··· Extracted text ···
SPIEGEL ONLINE: If people push it to the point where it stops working ...
O'Reilly: ... the users will stay away. Eric Schmidt has this great line that he uses internally at Google: "Don't fight the Internet!" When you create new services, think about "where do they really want to go?" The Internet is a little bit like gravity. There's tricks you can use to fight gravity, to fly -- but you really have to do everything right.
SPIEGEL ONLINE: Your name is closely connected to two of the catchphrases of our times: "Open Source" and "Web 2.0." What's the next buzzword you'll invent?
O'Reilly: The next big thing we're working on is wrapped up in a new magazine we're doing, called "Make." We're really focussing on how computing is starting to interact with the physical world, like with custom manufacturing. What we're all seeing is a huge amount of hacker activity around making things. There's a lot of disposable hardware now. People are now on their 3rd or 4th digital camera, and what do they do with the old one? They can re-use it. We also have all sorts of custom manufacturing devices, like laser cutters and 3D-printers. All this stuff is about the same price point that typesetters were in the beginning of the desktop publishing revolution.
··· Supplied material ···
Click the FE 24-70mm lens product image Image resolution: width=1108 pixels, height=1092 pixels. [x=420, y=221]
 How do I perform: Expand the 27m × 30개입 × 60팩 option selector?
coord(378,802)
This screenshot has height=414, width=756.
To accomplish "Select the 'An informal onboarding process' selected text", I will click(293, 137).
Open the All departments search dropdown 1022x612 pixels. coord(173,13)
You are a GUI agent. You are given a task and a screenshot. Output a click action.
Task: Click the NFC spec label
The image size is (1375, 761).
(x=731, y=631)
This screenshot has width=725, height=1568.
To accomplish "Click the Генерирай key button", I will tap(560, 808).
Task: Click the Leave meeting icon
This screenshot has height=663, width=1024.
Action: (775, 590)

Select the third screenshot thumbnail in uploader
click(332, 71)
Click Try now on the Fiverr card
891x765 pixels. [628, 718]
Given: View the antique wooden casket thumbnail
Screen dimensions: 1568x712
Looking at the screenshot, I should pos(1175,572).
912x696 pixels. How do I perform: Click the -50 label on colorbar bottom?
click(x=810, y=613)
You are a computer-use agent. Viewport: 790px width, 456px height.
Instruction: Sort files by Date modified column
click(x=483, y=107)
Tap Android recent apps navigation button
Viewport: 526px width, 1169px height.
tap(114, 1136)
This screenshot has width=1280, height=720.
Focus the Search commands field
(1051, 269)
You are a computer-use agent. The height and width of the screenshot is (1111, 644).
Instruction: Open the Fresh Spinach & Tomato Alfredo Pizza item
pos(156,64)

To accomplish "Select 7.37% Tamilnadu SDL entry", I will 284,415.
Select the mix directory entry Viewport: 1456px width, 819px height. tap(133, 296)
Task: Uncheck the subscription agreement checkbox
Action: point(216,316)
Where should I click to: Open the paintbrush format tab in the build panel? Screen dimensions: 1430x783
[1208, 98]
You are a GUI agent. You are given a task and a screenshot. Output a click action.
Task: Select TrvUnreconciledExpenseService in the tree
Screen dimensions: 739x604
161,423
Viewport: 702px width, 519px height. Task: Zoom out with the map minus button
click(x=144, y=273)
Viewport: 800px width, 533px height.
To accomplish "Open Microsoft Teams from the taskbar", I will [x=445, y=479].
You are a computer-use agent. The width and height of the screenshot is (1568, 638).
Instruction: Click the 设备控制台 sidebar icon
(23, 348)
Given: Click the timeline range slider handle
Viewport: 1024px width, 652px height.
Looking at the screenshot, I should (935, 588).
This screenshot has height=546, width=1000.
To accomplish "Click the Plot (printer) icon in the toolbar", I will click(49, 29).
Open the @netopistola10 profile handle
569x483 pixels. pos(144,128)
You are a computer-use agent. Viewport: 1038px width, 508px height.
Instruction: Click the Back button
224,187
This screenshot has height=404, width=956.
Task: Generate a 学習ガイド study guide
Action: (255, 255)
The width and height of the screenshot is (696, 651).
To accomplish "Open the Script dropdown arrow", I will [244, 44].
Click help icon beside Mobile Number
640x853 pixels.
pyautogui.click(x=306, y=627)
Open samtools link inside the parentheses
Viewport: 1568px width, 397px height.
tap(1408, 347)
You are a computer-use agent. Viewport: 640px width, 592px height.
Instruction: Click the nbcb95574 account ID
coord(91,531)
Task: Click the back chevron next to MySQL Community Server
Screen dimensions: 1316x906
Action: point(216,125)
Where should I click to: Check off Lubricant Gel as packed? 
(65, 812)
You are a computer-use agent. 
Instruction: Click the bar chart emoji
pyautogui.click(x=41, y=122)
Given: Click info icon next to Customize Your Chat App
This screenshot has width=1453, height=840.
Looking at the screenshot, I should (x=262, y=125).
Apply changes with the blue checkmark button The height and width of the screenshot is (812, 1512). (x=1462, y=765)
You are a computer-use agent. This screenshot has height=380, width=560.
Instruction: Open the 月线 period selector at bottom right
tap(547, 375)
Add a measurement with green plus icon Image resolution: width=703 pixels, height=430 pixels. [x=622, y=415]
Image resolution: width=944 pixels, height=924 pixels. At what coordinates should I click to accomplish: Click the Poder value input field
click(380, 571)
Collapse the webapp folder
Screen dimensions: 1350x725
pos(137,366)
···
Required work
1. According to the interview excerpt, what is the name of the new magazine O'Reilly's company is doing?
2. Carry on the interview excerpt with O'Reilly, starting right after its last sentence.
The records have no connection to the interview excerpt.

Outputs by task
1. The magazine is called "Make."

2.
SPIEGEL ONLINE: So the focus is shifting back from software to the real world?
O'Reilly: Yes. We're entering an era of custom manufacturing. There's synthetic biology -- where custom manufacturing will extend down to chemical processes and materials as well as electronics and physical goods. Not to mention we have the ability to mass-produce things more easily in some part of the world where there's relatively cheap labor in relatively small units. People are getting increasingly sophisticated tools for simulation and design. Like when people are building things in "Second Life" or in Sketchup on Google Earth. The tools of design of virtual things that can become physical things are getting much more democratized, much more widely spread. For example, there are a couple of services where you can get your avatar from "Second Life" printed out in 3D. I think that's one of the big frontiers.